Question

(1, 6), (3, -2) and (-2, K) are collinear points. What is the value of K?
(a) -6
(b) 2
(c) 8
(d) 10
(e) 18

Answer 1

Assume the given points as A(1, 6) ; B(3, -2); and C(-2, K). Find the slope of line segment AB and BC by using the formula: $slope=\dfrac{\Delta y}{\Delta x}$. Then equate the two slopes equal to each other and simplify the expression to get the answer.

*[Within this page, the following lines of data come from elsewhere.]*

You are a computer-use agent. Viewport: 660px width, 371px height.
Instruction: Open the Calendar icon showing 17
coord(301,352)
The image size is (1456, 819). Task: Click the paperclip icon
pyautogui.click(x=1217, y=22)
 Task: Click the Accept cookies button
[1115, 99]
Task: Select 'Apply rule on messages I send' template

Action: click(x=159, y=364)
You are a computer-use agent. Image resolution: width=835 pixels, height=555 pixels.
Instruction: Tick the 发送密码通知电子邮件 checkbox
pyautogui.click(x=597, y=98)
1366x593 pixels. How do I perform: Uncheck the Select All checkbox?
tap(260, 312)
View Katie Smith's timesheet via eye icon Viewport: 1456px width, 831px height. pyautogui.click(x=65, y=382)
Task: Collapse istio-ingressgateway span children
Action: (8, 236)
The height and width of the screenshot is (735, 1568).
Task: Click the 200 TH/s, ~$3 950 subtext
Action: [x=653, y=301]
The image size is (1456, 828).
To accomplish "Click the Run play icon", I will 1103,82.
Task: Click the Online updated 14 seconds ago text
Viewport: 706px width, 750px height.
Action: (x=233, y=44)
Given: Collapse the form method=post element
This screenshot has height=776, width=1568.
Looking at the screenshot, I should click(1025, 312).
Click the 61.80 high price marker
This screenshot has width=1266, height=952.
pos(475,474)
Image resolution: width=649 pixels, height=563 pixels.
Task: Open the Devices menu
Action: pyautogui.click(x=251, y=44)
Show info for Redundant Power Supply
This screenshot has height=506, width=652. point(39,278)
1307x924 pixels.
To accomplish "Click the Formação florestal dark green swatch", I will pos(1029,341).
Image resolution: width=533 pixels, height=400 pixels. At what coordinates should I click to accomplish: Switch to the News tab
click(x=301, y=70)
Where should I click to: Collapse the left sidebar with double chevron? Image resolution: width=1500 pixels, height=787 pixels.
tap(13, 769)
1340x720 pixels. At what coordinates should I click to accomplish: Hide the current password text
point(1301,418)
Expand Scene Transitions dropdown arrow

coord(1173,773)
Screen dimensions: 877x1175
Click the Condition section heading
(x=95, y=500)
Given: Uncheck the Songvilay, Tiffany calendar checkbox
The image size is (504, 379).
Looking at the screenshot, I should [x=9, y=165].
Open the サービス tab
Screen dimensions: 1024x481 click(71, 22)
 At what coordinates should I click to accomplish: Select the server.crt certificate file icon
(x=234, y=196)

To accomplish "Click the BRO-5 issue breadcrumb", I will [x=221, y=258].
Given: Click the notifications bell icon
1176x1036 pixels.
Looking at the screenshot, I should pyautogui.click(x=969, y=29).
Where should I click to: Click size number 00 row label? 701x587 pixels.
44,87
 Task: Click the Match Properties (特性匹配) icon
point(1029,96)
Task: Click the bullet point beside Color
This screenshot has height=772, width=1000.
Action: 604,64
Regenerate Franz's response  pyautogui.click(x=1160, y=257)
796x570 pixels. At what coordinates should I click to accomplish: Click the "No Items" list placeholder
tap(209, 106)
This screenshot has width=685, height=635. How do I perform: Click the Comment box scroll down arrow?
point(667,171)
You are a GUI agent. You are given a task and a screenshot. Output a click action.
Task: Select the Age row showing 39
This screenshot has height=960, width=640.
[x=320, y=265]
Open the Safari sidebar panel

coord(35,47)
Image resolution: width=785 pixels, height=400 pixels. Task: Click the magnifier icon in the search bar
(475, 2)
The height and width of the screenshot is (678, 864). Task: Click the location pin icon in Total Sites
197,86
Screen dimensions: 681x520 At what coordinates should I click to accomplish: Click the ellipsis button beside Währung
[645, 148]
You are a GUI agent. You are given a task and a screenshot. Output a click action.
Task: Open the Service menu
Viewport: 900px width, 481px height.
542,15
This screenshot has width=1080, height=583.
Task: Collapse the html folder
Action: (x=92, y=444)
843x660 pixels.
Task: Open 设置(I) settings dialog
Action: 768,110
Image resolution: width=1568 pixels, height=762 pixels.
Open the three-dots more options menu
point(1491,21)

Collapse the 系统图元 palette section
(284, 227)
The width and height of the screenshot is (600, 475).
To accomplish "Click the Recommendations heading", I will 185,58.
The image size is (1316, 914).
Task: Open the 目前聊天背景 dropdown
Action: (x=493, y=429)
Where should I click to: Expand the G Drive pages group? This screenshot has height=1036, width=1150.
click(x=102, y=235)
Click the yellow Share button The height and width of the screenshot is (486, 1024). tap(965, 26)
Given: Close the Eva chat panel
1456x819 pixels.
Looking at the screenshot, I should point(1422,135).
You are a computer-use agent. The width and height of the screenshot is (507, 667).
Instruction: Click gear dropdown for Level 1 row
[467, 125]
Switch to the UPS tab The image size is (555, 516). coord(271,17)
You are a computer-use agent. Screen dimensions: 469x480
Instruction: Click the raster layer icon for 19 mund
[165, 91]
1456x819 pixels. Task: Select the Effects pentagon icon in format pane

Complete step-by-step answer :
In geometry, collinear points are the set of points which lie on a single straight line.
Now, let us come to the question. We have been given that, (1, 6), (3, -2) and (-2, K) are collinear points. Let us assume these points as A, B and C respectively. Since, all the three points lie on the same line, their slopes must be equal. Therefore,
We know that, slope of line segment $=\dfrac{\Delta y}{\Delta x}$
Therefore, slope of line segment AB $=\dfrac{6-(-2)}{1-3}=\dfrac{8}{-2}=-4$
And, slope of line segment BC $=\dfrac{K-(-2)}{-2-3}=\dfrac{K+2}{-5}$
On equating these slopes equal to each other, we get,
$\dfrac{K+2}{-5}=-4$
By cross-multiplication, we get,
$\begin{aligned} & K+2=20 \\\ & \Rightarrow K=18 \\\ \end{aligned}$
Hence, option (e) is the correct answer.

Note :Here, in this question we have equated the slope of line segment AB and BC. One can also equate the slope of line segment AB and AC or the slope of line segment AC and BC. The value of K will remain the same. One important thing is that we cannot use distance formulas because we don’t know properly which point is in the middle.